REQUIREMENT =>
Output all the data below verbatim.

*** EXCERPTED DATA ***

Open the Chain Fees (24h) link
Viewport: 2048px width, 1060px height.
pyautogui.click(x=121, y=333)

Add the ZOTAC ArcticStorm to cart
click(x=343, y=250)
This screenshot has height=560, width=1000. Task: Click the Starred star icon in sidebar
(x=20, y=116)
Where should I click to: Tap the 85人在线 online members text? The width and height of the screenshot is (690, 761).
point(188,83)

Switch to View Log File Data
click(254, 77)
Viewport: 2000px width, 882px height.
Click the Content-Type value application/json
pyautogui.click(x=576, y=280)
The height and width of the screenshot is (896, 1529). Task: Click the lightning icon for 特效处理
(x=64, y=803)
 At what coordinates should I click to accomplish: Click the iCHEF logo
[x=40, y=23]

*** End of EXCERPTED DATA ***

FINAL ANSWER =>
Open the Chain Fees (24h) link
Viewport: 2048px width, 1060px height.
pyautogui.click(x=121, y=333)

Add the ZOTAC ArcticStorm to cart
click(x=343, y=250)
This screenshot has height=560, width=1000. Task: Click the Starred star icon in sidebar
(x=20, y=116)
Where should I click to: Tap the 85人在线 online members text? The width and height of the screenshot is (690, 761).
point(188,83)

Switch to View Log File Data
click(254, 77)
Viewport: 2000px width, 882px height.
Click the Content-Type value application/json
pyautogui.click(x=576, y=280)
The height and width of the screenshot is (896, 1529). Task: Click the lightning icon for 特效处理
(x=64, y=803)
 At what coordinates should I click to accomplish: Click the iCHEF logo
[x=40, y=23]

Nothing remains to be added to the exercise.